AW additives are of several types so that there is always one type operating at any given temperature - in current oil formulations.

The viscosity IS too thick at start up. One of the mandates of the SM rated oil is to provide thinner oils for the start up period. This is not meaning for minus 30 degree weather but for normal everyday use at start up.

When oil is too thick for a given RPM a process called cavitation occurs resulting in large chunks of bearing material destruction.

aehaas
 
Like others have suggested on here it's not so much the start-up process as it is the fact that most vehicle engines are cold during start-up.

A more accurate wording would be that most engine and most component wear, for that matter, take place during cold operation before the vehicle has reached optimal tempurature.

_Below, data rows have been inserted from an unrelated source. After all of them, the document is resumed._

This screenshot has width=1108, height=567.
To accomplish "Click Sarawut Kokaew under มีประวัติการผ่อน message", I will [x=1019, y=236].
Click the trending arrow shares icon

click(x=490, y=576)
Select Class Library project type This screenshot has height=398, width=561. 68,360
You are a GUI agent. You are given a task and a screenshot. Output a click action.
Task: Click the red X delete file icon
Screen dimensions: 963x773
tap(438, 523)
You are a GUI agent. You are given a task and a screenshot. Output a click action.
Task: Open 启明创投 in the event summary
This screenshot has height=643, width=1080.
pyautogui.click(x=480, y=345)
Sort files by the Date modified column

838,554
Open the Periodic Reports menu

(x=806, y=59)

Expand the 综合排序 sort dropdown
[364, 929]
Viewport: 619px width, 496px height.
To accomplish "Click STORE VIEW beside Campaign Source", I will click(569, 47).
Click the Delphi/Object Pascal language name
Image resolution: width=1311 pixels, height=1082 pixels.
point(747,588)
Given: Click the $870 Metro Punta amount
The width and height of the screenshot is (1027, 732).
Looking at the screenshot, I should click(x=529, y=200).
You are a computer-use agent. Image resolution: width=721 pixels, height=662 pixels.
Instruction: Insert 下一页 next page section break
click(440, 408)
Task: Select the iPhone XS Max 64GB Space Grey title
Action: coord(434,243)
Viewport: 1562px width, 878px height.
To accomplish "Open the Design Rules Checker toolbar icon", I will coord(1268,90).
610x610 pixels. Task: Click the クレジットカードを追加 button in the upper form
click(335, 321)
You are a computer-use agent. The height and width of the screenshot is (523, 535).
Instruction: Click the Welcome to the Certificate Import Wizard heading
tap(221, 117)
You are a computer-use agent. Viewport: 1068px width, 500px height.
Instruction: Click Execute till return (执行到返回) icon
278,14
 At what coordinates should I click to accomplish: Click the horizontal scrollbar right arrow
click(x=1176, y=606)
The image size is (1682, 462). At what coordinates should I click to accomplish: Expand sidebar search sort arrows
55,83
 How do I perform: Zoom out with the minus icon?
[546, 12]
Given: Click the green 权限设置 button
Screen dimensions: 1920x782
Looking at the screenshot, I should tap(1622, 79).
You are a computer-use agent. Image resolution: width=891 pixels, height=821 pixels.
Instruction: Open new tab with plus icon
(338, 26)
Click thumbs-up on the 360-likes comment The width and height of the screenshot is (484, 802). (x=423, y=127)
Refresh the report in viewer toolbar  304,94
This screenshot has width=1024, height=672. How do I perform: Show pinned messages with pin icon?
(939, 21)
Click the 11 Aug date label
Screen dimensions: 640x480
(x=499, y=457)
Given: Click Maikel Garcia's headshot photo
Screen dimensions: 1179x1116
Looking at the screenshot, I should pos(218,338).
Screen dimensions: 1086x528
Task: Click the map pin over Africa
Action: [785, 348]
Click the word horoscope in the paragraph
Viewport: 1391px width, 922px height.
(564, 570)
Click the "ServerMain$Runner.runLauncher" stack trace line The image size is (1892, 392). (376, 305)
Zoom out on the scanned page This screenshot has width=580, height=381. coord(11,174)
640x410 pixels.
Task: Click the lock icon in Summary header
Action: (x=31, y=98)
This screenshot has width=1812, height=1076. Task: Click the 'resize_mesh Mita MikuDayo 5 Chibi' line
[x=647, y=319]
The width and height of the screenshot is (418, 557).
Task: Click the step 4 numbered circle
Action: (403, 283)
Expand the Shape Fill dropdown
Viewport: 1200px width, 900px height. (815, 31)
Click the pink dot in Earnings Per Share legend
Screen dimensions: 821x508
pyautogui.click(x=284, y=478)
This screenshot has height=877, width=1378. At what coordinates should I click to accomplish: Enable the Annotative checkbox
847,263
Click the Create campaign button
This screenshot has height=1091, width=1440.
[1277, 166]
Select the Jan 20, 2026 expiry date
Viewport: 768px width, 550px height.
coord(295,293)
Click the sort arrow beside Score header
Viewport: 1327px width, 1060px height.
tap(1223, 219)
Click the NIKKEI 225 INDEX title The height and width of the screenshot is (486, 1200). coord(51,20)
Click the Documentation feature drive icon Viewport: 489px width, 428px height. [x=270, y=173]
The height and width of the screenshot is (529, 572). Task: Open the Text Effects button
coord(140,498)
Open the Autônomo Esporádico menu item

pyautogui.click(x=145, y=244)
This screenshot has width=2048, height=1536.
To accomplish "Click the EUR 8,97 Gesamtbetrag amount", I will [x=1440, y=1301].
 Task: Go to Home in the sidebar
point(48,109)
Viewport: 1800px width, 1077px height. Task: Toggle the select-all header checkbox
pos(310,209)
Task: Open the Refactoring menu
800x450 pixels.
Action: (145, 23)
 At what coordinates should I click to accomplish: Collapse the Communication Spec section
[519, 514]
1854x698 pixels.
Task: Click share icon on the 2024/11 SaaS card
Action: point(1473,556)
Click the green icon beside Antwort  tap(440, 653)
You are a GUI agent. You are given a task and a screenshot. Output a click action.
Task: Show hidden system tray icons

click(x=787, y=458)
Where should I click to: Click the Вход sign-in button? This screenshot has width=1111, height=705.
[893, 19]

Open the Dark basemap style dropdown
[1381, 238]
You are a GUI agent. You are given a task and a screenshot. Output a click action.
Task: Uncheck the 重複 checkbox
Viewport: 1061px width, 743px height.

The fuel system is running slightly rich resulting is higher fuel contamination, there is a temporary absence of optimum film coverage in the top end, the fluids are too thick overall, etc..

I just drive gently for 5 minutes, "normally" after that and avoid running the vehicle hard at all until ~20 minutes of operation. No extensive idling at start-up either. I start the vehicle and it idles just long enough for me to put on my safety belt, put everything in it's place and then I'm in gear driving away.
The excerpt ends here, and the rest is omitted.